読む価値のある本なのでネタバレはしません。
三人称視点とグッチーの(グッチー:田口公平。この作品の主人公にして語り手。血が苦手なため精神内科、不定愁訴外来を受け持つ。リスクマネジメント委員会委員長にして、今作からは新たに開設されるAIセンター長に就任)
ぼやきのような語りの切り替えがとても技巧的で上手い。三人称をバックヤードにしているのが賀東招二なら一人称をバックヤードにしているのが海堂尊。

これでは今月のラノベじゃないんじゃねーか、とか思ったでしょ。そりゃそうだ。
死想図書館のリヴル・ブランシェIII /折口良乃
¥662
書き方に癖及び特徴があるがこれまた上手い作家さんの本。非情にラノベらしい文章をかきます。
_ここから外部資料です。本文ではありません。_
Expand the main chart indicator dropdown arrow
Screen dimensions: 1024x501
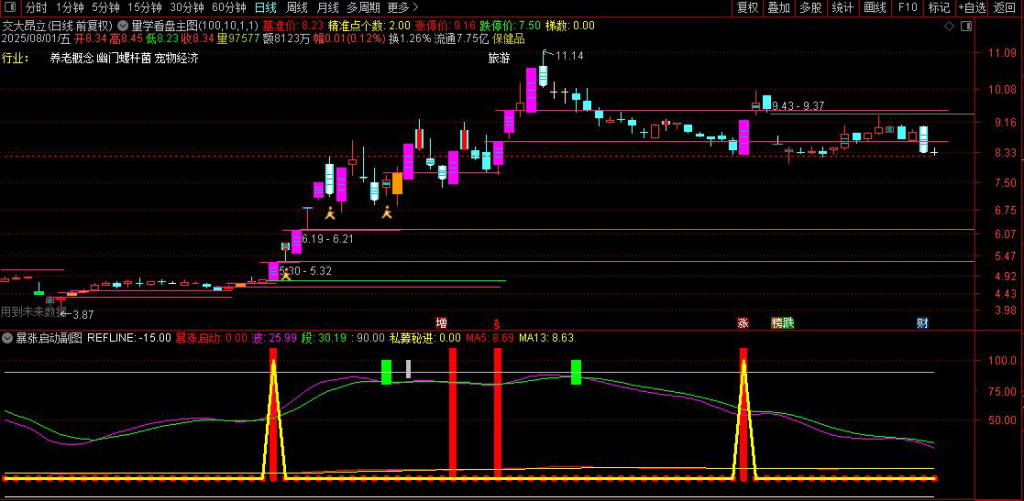[122, 25]
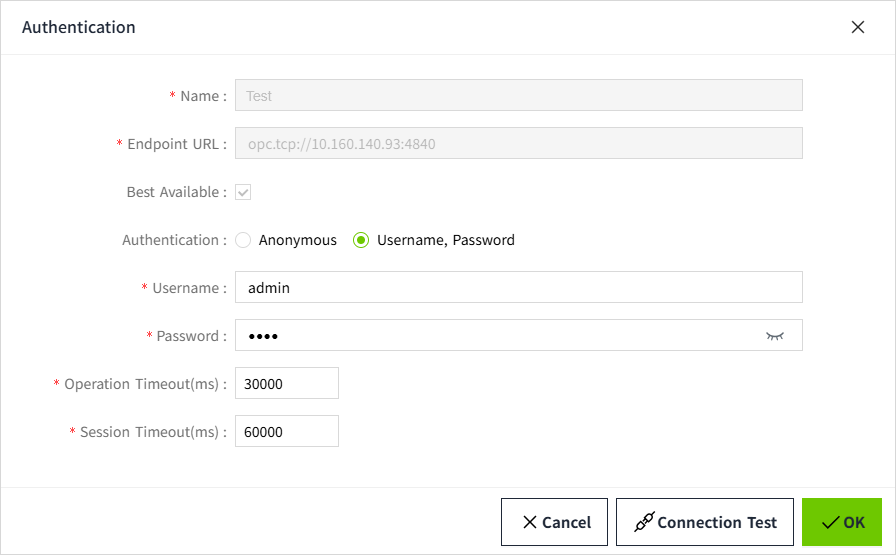This screenshot has height=555, width=896.
Task: Click the disabled Name field showing Test
Action: pos(518,96)
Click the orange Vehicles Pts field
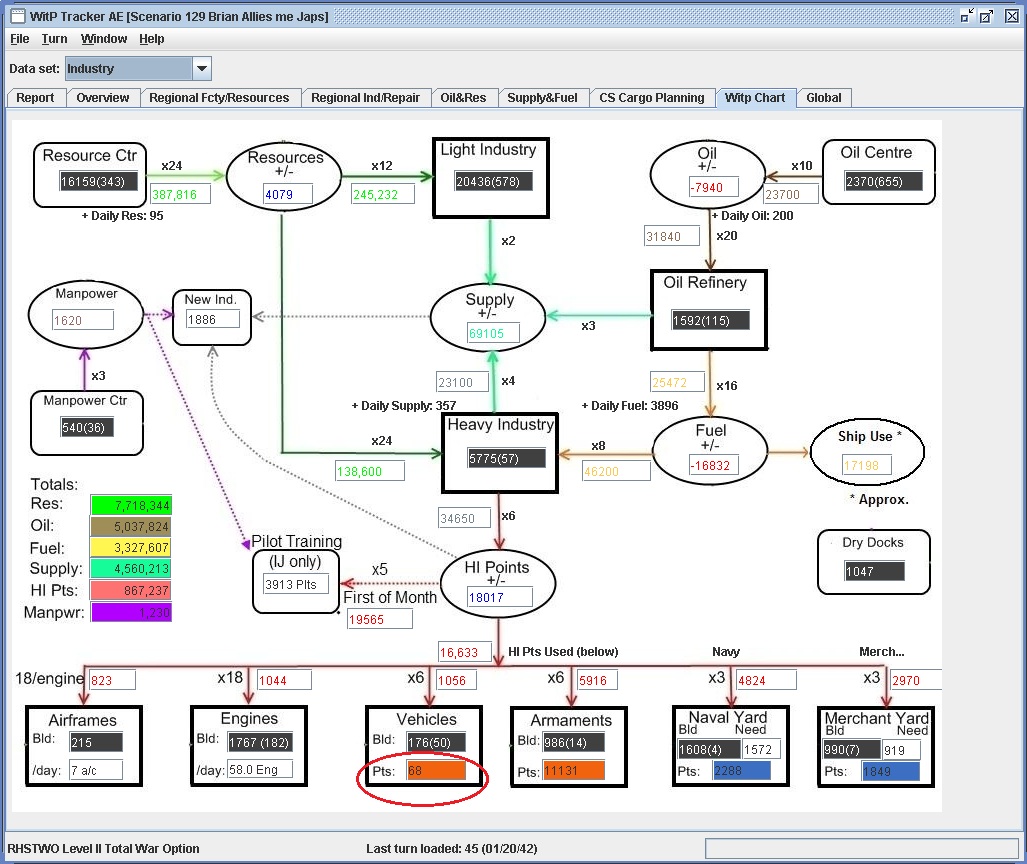 pos(436,770)
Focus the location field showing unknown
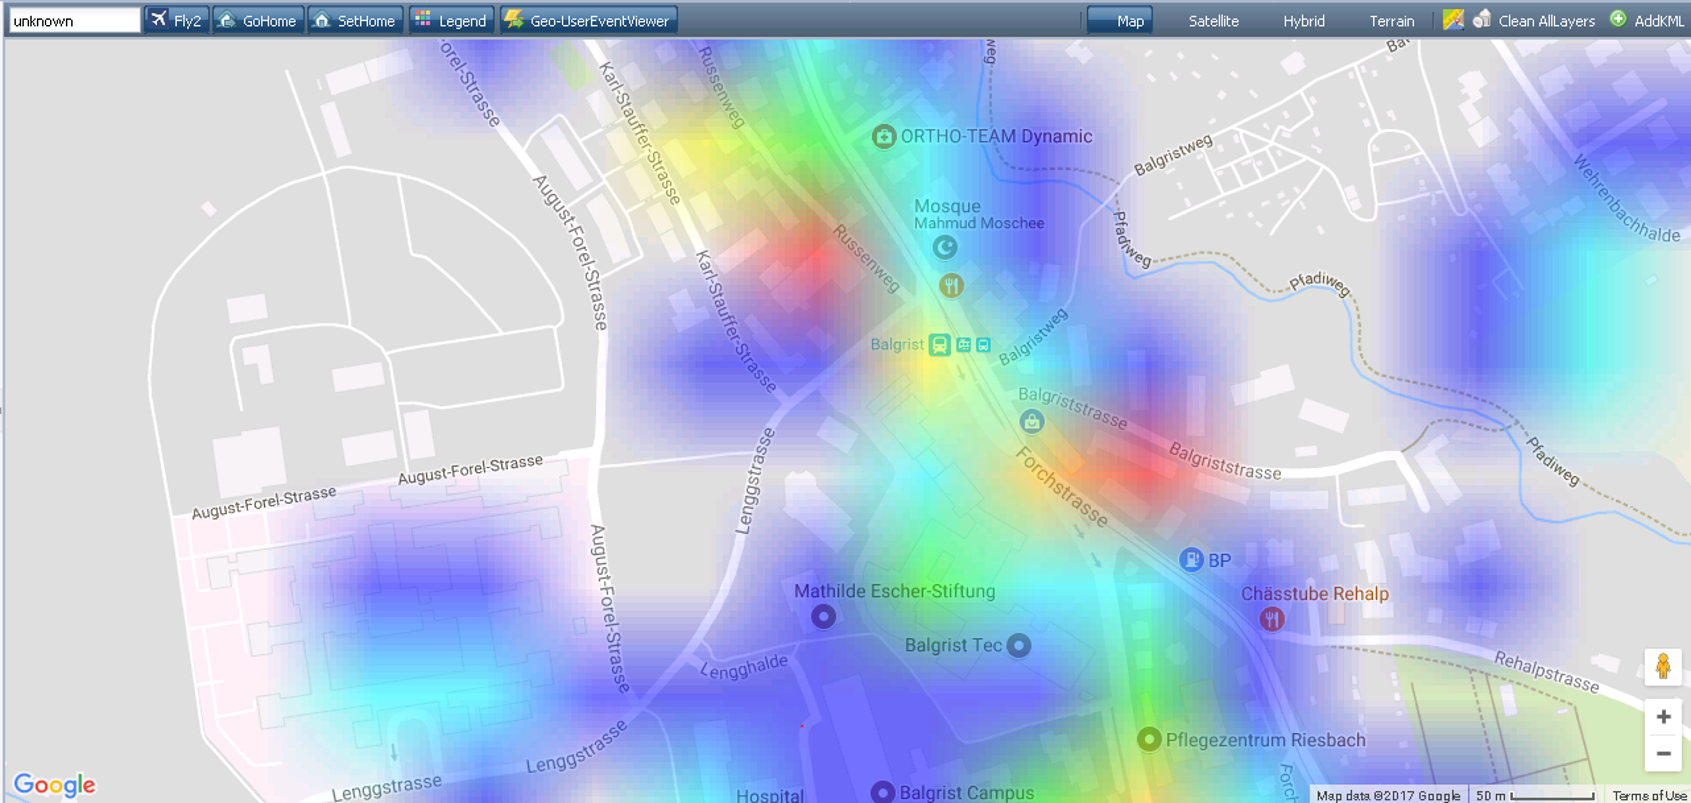 [x=74, y=20]
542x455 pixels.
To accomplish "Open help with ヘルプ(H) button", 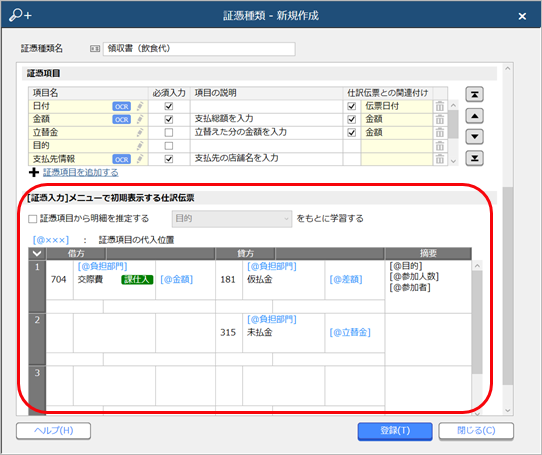I will pyautogui.click(x=54, y=431).
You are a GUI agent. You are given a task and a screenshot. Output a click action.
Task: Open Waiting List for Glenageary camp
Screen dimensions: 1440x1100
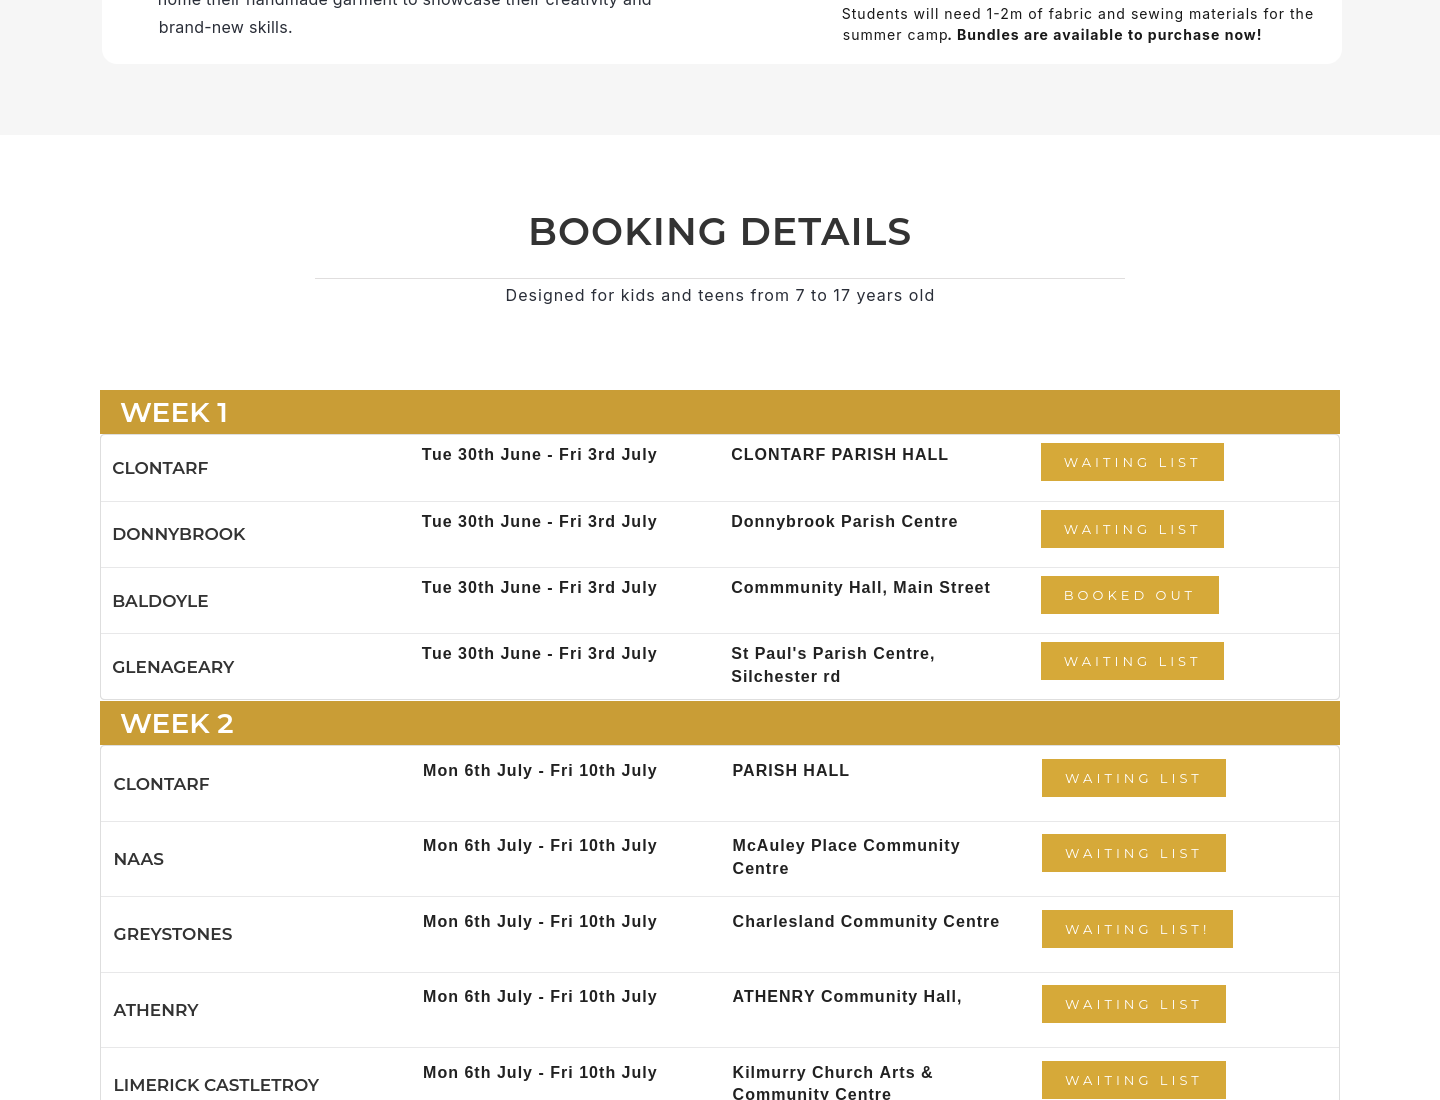click(x=1132, y=661)
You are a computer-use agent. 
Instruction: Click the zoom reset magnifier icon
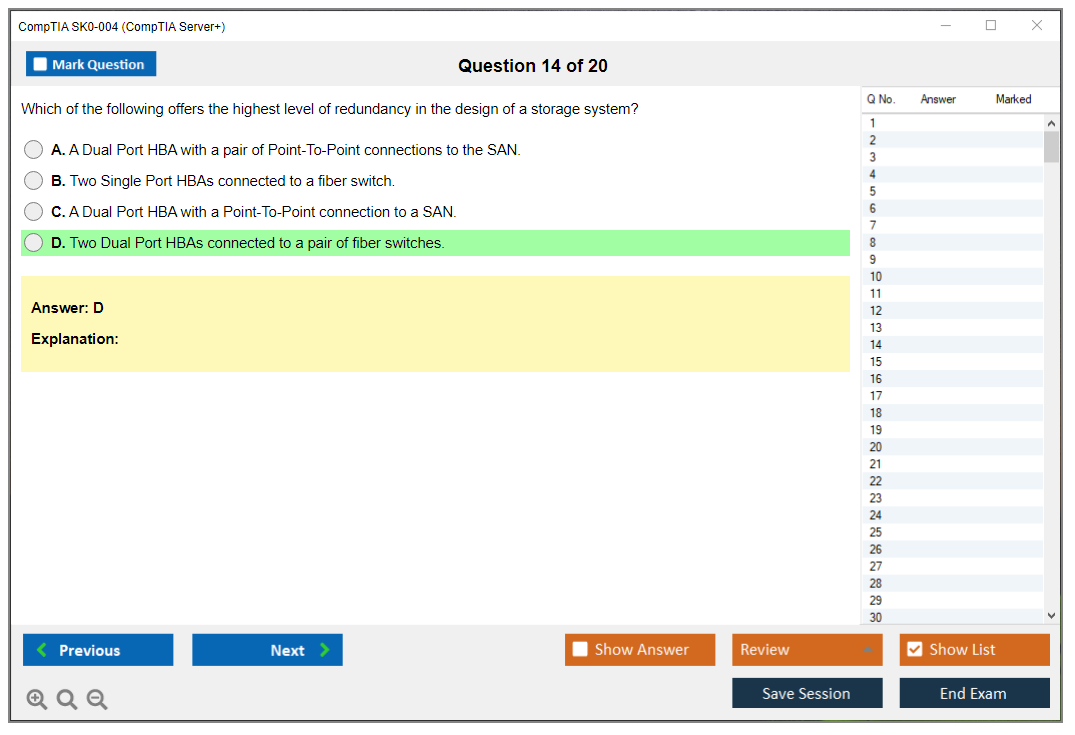tap(67, 700)
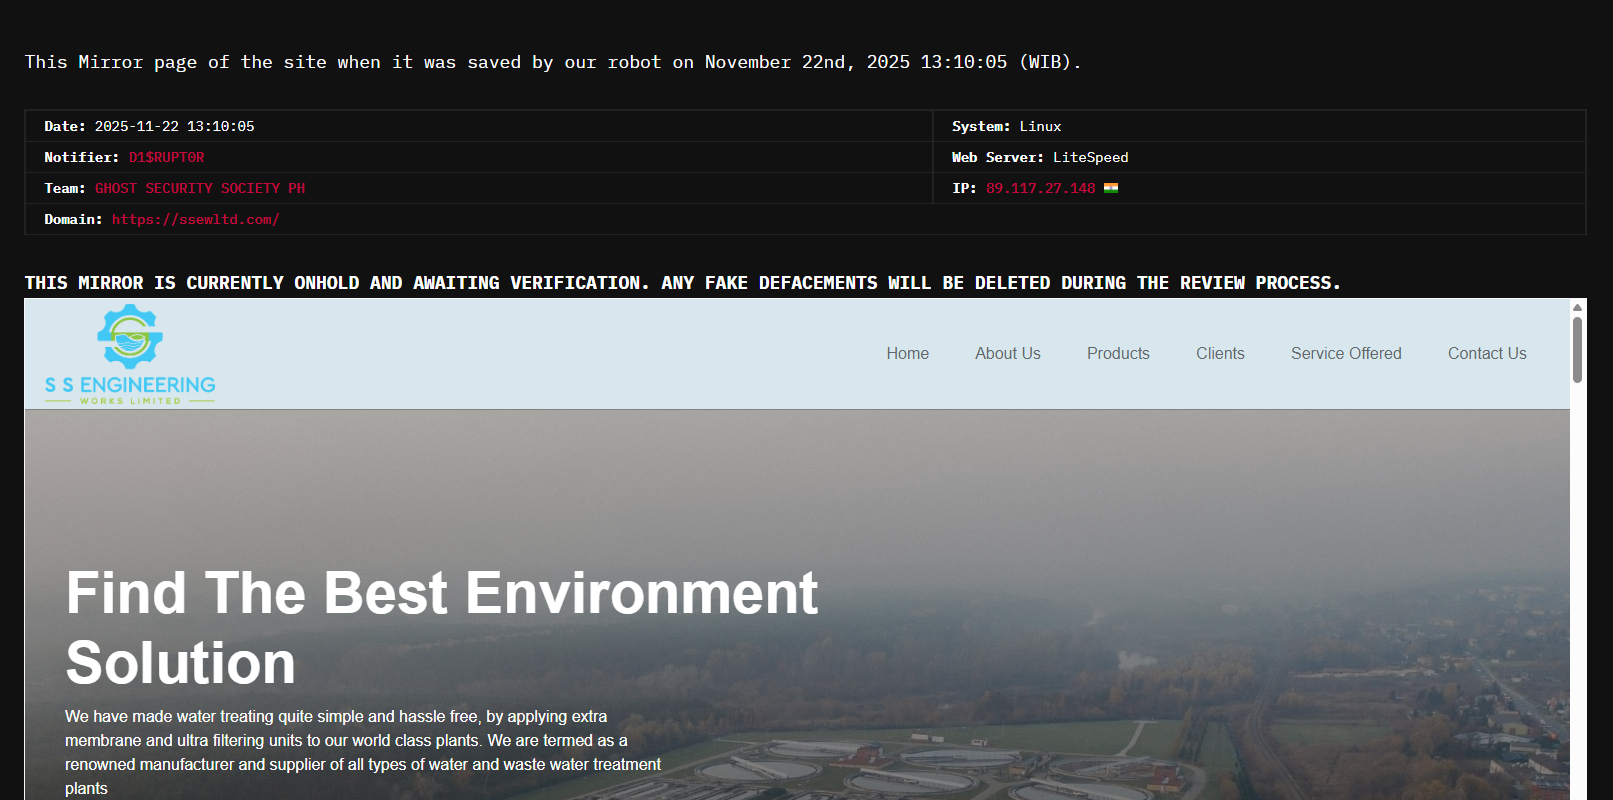
Task: Click the "Find The Best Environment Solution" heading
Action: (x=441, y=627)
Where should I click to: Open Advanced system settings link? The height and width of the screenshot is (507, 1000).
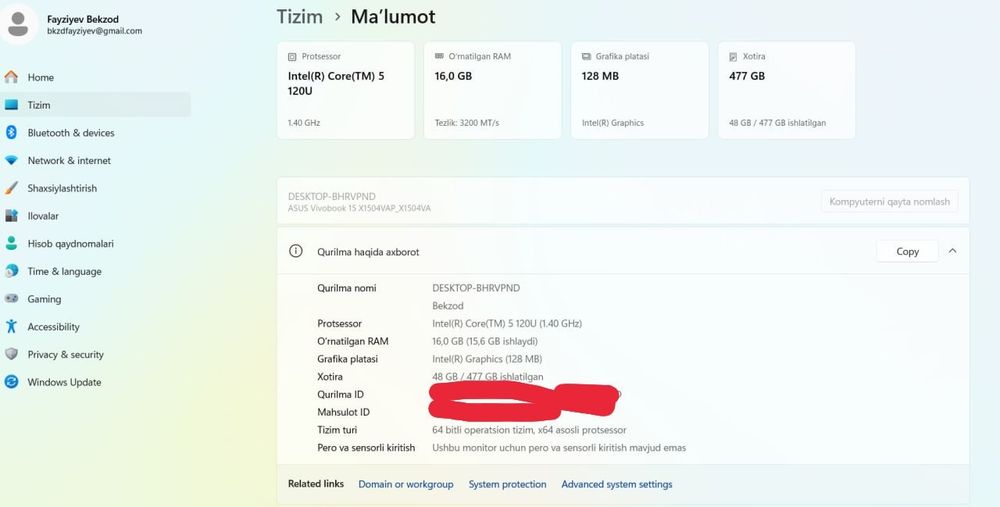[617, 484]
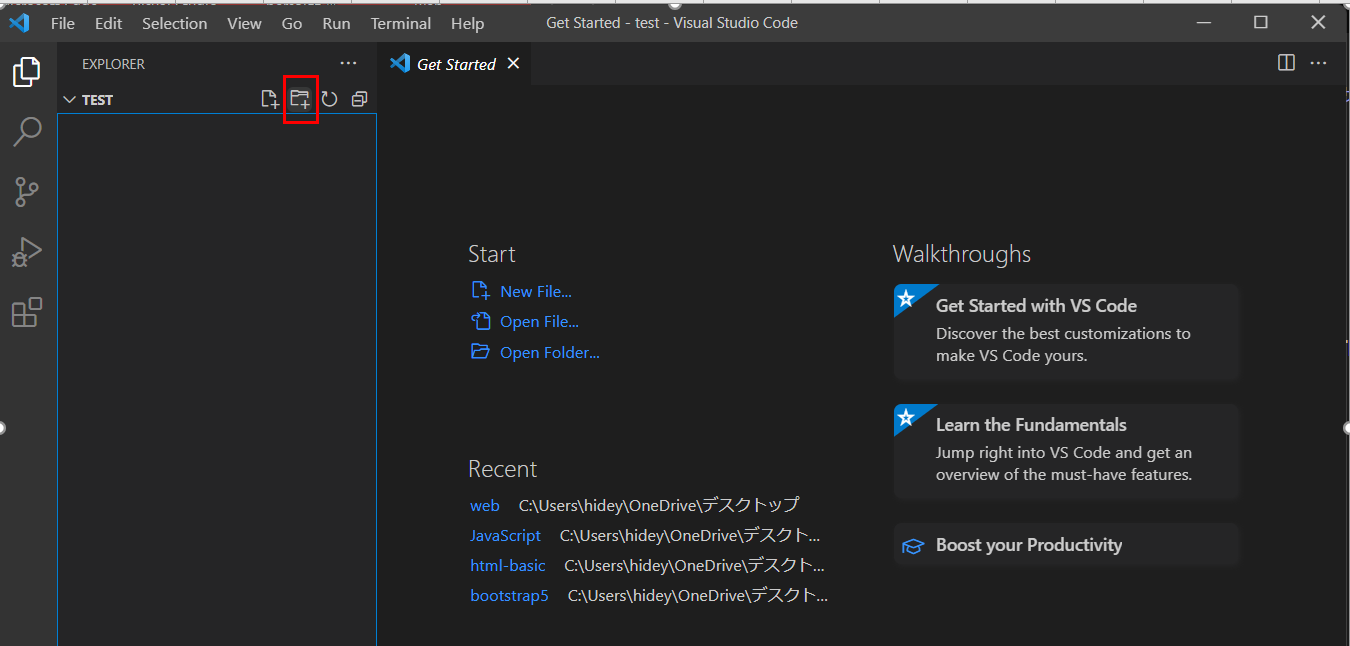Open the Source Control view
This screenshot has height=646, width=1350.
(x=27, y=191)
あとがきにはアリプロジェクトを聞きながら、とある。

この表紙に写ってるバニーガールだが、実は彼女、司書でありメイドさんです。メイドさんで司書とか俺得だけど、彼女が管理しているのは禁書や焚書のあつまる「死想図書館」。彼女の名は、言わずもがなリヴル・ブランシェ。
今回は第三巻で、第一巻はクトゥルフ神話中に出てくる「ネクロノミコン」。二巻は忘れた。お茶の本。
ってかこの図書館おそらく「俺と彼女が魔王と勇者で生徒会長」って電撃文庫の汚点となった?あれが収蔵されているのでしょうか(大爆笑)

そして今作、三巻は「不思議の国のアリス(アリス・イン・ワンダーランド)」。
しかし、不思議の国のアリスってみんな大好きだよね俺を含めて。
作家=ロリコン集団とは思いませんが、しかし金髪ロリータエプロン幼女のイメージをアリスという言葉から想像してしまうのは誰あろう○ィ○ニーの仕業と思われるわけで。ちなみにあの映画よりも原作、不思議の国のアリスおよび鏡の国のアリスに出てくるアリスはずっと幼女です。
むしろアリスはロリババァみたいなキャラとかでもなんでも幼女じゃなきゃダメなイメージが定着したね。

有名どころで行けば、某「東方」シリーズの同人サークルが「上海アリス幻樂団」。このアリスは、このアリスです。
東方はキャラクターごとにテーマ曲が決まってたりするわけで。キャラによっては何曲もあったり。
「旧作(サークル名が上海アリス幻樂団となる前の作品)」と呼ばれるご作品の最後の作品に金髪エプロンドレスロリータ幼女が出てくるんですが、その名のズバリ「アリス」。彼女の楽曲が「Romantic Children」「不思議の国のアリス」「The Grimoire of Alice」まったくもって、不思議の国のアリスのアリスなんですよ。

まあそんなアリスにしっちゃかめっちゃかに引っ張りまわされるという作品。